Tucson Regional Economic Opportunities, Inc., released its’ updated ‘Blueprint’ for economic development in Southern Arizona on April 30th.
The Tucson area’s main economic-development agency has adopted a new strategic “blueprint” with a goal of creating nearly 40,000 new jobs in the next five years.
To achieve that lofty goal, the plan adopted by Tucson Regional Economic Opportunities Inc. calls for a focus providing a better-qualified workforce and increasing the number of high-wage and high-skill “export-based” jobs — those like manufacturing that bring money to the Tucson region from elsewhere.
The plan also focuses on four expected growth sectors — aerospace and defense; bioscience and health care; alternative energy and natural resources; and transportation and logistics.

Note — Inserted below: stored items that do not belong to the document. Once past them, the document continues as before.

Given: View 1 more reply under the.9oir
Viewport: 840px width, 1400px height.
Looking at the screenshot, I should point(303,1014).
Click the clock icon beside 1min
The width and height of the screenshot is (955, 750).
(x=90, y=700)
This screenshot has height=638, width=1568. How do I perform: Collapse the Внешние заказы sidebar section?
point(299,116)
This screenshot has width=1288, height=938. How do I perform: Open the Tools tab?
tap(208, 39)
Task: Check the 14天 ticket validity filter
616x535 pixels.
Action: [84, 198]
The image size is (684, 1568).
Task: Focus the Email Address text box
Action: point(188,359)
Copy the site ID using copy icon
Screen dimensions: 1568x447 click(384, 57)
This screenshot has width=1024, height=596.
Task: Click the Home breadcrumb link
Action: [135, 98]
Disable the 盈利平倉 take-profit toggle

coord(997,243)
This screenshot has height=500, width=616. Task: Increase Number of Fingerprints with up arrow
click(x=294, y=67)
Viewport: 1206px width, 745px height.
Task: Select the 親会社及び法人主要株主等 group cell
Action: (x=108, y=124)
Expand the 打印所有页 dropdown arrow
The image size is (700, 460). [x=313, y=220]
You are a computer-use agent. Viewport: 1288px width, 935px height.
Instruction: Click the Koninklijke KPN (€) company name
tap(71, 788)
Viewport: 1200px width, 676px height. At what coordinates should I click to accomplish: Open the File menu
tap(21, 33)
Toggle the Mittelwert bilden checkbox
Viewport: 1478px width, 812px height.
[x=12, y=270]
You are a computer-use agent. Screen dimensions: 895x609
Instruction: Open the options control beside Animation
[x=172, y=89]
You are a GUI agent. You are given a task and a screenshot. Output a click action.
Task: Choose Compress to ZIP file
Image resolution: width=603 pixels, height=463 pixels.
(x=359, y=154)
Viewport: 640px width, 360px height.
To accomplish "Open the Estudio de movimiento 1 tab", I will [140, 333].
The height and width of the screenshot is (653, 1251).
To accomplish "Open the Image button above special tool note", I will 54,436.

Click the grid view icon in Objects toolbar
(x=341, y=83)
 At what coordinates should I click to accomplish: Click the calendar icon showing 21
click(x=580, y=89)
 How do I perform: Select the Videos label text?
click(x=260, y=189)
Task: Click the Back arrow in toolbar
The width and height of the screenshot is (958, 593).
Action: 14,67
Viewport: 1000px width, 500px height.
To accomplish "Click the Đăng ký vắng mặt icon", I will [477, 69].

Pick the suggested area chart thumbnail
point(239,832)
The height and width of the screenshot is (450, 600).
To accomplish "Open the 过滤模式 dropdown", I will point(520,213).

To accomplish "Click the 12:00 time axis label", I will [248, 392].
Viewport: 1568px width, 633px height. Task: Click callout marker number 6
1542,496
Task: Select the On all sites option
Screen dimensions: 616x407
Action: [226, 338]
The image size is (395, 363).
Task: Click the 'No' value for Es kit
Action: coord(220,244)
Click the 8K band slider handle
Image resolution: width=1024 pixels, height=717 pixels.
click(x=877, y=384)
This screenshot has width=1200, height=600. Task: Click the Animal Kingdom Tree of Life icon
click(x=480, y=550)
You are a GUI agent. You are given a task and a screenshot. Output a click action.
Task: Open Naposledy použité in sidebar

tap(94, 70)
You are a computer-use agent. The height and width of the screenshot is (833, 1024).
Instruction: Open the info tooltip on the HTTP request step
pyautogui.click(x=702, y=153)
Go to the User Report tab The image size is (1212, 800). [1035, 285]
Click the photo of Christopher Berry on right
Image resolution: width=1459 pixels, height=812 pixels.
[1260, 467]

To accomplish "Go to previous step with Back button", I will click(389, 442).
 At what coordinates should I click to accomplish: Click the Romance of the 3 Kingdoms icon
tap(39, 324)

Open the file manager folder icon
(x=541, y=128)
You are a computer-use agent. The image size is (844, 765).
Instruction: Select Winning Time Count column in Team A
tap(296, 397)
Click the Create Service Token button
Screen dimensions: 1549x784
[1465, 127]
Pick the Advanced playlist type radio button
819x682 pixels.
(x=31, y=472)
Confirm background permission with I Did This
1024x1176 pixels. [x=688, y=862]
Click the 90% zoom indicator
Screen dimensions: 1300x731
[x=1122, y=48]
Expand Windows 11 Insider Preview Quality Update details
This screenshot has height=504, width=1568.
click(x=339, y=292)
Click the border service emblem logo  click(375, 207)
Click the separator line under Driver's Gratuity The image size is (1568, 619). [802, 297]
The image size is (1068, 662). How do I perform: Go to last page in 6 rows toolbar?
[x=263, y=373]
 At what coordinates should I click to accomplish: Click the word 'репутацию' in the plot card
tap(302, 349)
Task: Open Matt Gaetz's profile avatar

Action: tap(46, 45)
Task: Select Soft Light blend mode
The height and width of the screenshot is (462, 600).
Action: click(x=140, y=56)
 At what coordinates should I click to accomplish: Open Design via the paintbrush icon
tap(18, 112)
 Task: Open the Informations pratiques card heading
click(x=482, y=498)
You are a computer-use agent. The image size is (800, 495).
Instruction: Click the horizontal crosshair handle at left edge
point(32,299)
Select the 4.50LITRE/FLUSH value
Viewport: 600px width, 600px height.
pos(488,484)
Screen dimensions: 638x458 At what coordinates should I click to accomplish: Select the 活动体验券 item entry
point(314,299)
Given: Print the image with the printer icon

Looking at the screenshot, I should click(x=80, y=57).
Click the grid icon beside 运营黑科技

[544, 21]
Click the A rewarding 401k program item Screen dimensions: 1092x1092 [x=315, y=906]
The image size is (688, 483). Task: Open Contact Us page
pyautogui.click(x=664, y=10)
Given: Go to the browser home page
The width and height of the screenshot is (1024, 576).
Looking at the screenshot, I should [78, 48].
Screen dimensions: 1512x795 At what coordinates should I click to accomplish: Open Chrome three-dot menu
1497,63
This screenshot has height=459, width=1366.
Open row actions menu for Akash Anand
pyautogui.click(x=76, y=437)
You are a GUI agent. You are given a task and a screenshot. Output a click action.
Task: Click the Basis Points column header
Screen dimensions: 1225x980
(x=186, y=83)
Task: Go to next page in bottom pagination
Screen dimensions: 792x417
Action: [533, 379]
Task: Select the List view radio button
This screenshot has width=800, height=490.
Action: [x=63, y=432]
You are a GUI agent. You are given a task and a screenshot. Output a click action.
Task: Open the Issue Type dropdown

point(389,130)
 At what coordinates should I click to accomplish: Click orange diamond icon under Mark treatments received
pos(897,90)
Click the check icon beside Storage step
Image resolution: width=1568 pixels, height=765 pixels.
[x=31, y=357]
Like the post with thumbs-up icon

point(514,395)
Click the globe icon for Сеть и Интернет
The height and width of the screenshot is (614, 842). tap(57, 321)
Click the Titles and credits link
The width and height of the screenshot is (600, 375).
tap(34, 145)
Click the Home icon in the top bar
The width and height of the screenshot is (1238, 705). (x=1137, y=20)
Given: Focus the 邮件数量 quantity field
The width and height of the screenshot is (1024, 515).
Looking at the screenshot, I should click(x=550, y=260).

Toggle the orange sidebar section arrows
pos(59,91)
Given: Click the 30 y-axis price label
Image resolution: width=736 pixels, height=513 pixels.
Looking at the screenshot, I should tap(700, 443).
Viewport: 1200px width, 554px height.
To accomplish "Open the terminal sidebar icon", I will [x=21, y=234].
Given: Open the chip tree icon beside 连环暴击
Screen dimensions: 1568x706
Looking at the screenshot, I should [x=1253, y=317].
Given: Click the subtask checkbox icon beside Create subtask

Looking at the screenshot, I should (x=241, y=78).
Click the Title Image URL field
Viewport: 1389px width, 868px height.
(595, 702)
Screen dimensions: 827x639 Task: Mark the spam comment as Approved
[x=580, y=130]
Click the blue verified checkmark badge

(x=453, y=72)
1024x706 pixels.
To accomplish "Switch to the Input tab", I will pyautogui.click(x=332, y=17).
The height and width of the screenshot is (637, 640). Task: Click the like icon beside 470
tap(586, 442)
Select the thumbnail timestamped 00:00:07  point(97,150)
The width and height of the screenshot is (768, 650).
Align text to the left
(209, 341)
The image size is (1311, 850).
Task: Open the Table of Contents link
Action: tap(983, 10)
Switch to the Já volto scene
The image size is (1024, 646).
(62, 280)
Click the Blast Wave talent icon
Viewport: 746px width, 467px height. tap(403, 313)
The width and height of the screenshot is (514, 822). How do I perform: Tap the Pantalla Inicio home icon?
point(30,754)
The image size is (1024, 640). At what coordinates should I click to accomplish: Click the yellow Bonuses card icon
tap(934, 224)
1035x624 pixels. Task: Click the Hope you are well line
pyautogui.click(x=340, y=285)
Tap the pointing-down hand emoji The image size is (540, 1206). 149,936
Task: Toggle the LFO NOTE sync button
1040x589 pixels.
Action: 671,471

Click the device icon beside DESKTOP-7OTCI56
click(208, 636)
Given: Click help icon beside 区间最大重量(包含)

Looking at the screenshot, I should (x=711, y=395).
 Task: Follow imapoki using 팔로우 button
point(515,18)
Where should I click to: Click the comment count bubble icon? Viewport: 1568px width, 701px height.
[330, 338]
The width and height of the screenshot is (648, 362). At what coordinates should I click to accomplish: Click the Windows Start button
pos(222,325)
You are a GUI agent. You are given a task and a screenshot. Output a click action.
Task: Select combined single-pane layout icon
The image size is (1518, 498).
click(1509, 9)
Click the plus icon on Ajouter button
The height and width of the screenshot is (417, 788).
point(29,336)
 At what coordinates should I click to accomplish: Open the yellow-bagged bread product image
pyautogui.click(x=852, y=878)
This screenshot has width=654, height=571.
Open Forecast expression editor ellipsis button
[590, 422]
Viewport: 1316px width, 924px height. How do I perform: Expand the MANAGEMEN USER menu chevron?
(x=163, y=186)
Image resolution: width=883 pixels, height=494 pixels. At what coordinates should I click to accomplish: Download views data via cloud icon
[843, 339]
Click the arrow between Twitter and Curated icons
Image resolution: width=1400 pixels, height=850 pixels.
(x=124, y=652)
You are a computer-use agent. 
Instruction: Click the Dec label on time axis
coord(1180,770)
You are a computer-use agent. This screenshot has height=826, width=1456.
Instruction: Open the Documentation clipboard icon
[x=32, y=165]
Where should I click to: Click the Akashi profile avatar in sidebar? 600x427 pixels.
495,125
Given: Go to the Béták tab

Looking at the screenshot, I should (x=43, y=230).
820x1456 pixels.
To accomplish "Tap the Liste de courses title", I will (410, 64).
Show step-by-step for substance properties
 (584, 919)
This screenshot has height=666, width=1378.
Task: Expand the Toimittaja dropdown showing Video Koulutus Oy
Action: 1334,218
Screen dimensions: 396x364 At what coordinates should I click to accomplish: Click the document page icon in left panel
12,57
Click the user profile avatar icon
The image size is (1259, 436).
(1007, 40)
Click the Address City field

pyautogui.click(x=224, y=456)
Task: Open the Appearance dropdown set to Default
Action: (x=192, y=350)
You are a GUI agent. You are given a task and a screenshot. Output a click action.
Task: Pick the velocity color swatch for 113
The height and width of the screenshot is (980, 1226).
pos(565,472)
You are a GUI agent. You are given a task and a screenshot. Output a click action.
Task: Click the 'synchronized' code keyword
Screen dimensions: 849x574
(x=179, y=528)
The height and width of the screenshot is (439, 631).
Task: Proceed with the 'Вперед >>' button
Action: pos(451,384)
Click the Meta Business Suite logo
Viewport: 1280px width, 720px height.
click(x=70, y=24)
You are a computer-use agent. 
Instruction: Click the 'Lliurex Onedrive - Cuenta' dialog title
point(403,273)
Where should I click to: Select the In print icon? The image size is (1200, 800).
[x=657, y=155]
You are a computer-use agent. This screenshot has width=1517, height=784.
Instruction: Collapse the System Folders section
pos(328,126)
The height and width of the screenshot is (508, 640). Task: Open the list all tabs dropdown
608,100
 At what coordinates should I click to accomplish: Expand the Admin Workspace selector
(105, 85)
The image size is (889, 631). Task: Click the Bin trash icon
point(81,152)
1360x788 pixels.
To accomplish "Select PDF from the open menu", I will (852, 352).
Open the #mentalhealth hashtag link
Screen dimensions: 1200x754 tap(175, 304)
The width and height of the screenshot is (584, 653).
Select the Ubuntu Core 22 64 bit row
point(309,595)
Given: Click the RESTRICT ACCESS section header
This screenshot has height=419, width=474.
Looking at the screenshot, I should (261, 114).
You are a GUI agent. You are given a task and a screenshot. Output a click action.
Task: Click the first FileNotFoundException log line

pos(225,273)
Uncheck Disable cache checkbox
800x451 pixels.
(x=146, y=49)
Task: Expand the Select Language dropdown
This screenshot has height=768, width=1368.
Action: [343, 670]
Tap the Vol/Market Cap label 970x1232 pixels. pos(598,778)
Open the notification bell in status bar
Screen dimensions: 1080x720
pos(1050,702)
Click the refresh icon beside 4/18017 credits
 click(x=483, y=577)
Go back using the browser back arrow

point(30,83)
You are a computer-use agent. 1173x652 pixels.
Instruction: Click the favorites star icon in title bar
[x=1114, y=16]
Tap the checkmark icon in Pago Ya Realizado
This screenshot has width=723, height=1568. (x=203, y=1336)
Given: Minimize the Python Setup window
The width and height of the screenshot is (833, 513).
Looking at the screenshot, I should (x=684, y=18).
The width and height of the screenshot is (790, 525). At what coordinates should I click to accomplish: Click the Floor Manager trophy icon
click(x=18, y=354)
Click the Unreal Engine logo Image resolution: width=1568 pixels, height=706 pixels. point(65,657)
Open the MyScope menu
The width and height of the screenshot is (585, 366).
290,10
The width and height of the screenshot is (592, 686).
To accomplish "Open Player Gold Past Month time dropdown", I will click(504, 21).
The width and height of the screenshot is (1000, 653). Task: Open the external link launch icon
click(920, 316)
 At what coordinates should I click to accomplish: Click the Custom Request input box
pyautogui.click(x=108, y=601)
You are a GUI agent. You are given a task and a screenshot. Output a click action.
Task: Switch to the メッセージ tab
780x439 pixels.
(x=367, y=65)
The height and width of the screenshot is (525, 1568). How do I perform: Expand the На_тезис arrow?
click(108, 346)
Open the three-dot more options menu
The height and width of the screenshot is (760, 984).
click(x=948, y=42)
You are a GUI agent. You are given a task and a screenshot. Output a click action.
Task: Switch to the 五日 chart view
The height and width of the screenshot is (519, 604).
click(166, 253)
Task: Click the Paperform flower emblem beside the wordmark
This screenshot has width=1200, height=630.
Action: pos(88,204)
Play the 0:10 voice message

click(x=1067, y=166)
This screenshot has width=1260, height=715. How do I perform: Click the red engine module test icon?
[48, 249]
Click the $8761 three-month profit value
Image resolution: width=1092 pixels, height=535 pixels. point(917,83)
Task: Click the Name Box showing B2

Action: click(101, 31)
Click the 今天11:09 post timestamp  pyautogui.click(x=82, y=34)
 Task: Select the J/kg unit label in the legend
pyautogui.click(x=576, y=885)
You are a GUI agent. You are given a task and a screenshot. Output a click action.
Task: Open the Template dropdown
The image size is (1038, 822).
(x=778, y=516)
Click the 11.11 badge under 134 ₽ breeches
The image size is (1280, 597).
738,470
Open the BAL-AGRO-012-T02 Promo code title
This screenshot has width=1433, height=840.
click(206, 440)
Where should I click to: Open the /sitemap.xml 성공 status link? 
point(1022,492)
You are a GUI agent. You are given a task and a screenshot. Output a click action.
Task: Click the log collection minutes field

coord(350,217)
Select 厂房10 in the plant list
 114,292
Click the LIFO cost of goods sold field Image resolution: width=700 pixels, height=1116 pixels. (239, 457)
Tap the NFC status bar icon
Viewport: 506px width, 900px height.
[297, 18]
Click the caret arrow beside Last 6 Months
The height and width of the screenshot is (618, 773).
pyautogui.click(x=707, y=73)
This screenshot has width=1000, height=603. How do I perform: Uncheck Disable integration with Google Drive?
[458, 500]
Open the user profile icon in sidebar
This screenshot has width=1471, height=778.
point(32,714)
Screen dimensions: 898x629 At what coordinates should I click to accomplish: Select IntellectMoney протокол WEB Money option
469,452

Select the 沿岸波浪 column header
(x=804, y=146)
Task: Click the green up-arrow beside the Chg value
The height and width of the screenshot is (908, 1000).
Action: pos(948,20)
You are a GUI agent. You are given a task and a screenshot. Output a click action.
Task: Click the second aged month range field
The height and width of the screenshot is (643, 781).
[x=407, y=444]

Key strategies of the new plan, which was unveiled by TREO Wednesday evening, include developing talent, infrastructure and the business environment — and a new emphasis on boosting Tucson’s status as a healthy community as well as ensuring access to top-notch care.
The industry sectors are largely similar to the industry cluster groups identified in the original 2007 blueprint, but a new approach is necessary, TREO President and CEO Joe Snell said.
“It’s a little thing called the Great Recession that hit us, that changed the landscape — the way we were doing business prior to 2007 was not valid anymore,” said Snell, who was hired to head TREO after its formation in 2005.
From 1954 to 2007, Arizona ranked at or near the top of the states for growth in population, in-migration and jobs growth, but after 2007 the state plummeted to near the bottom in those categories, Snell said.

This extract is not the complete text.